Hoje, os estados têm que destinar 12% de seus recursos para a saúde e 25% para a educação, enquanto na esfera federal os índices são, respectivamente, de 15% e 18%. O substitutivo que vai à votação desvincula as receitas para esses setores sociais - assim, a definição sobre a área de destino dessas receitas públicas seria decidida na votação anual dos orçamentos de cada ente federativo.

Por outro lado, embora coloque as eventuais despesas com o auxílio emergencial à margem das regras de limitações orçamentárias e fiscais, o substitutivo não altera o teto de gastos imposto pela Emenda Constitucional 95. A EC 95, aprovada em 2016, 'congela' os recursos destinados aos serviços públicos, investimentos e áreas sociais, enquanto não cria quaisquer obstáculos ao direcionamento orçamentário para o pagamento de juros e amortizações das dívidas públicas.

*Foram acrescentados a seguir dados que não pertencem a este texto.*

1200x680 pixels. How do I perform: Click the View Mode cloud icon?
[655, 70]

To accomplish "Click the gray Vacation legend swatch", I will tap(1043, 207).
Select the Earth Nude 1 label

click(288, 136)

A PEC Emergencial também não toca na regulamentação do imposto sobre grandes fortunas, um dos caminhos apontados por sindicatos, movimentos sociais e por economistas não alinhados ao governo e a grandes empresas para arrecadar recursos a serem destinados ao combate às crises sanitária, social e econômica. O imposto está previsto na Constituição Federal de 1988. Passados mais de 32 anos, até hoje não foi regulamentado.

O texto original da PEC 186 previa a unificação dos pisos da saúde e educação. O relator, porém, disse em seu parecer considerar a mudança 'insuficiente', como mostra trecho da exposição de motivos por ele apresentada: "Outro debate de grande relevância trazido na PEC 188, de 2019, foi o referente aos pisos de despesas com saúde e educação. Lá, foi proposta uma forma de compensação desses pisos, o que consideramos, sem dúvida, um passo na direção correta: a de aumentar a autonomia dos gestores públicos a fim de que possam atender às reais necessidades da sociedade, reduzindo assim amarras que representam desperdício dos escassos recursos públicos. Entendemos, no entanto, que se trata de um avanço insuficiente. Afinal, a flexibilização proposta é, de fato, muito tímida, pois, ao consolidar as duas áreas, a exigência de despesa mínima se mantém a mesma. Não se cria, portanto, espaço adicional para o atendimento de inúmeras outras demandas sociais, que hoje precisam se contentar com migalhas orçamentárias".

O senador Márcio Britto argumenta que a medida não significará um 'retrocesso social', o que é vedado pela Constituição Federal. Para justificar o seu raciocínio, chega a sugerir que as despesas com as duas áreas podem se manter estáveis ou até aumentar, apesar da alteração. Não explica, no entanto, porque quer modificar o texto constitucional se ele próprio dá a entender que este seria o melhor cenário para as duas áreas caso os pisos sejam suprimidos. "Não há retrocesso no grau de efetivação dos direitos sociais, mas apenas a exclusão do piso arbitrária e centralizadamente pensado e imposto. Basta imaginar o cenário em que, mesmo com a desvinculação das receitas, o investimento em saúde e educação cresça; ou se mantenha estável; ou, ainda, seja reduzido, mas compensado com ganhos de eficiência; em nenhuma dessas situações se pode afirmar ter havido vulneração do grau de efetivação dos direitos sociais", argumenta o senador.

Plenária dos servidores

Reunidos em plenária ampliada por videoconferência, representantes de frentes de luta regionais e sindicatos do funcionalismo aprovaram um calendário de mobilizações em defesa dos serviços públicos e contra a 'reforma' administrativa, que consta na PEC 32/2020, mas também está relacionada a outras matérias, como a PEC Emergencial. A plenária foi convocada pelo Fonasefe (Fórum das Entidades Nacionais dos Servidores Públicos Federais).

O calendário inclui aumento da pressão imediata sobre os senadores contra a PEC 186 - por meio de envio de mensagens, campanha nas redes sociais e contatos remotos ou presenciais com os parlamentares -, participação na construção dos atos do Dia Internacional da Mulher (8 de março), protocolar as reivindicações e solicitar audiências nos poderes Legislativo e Executivo nas três esferas do serviço público e jornada de lutas e mobilizações de 15 a 19 de março, contra a 'reforma' administrativa.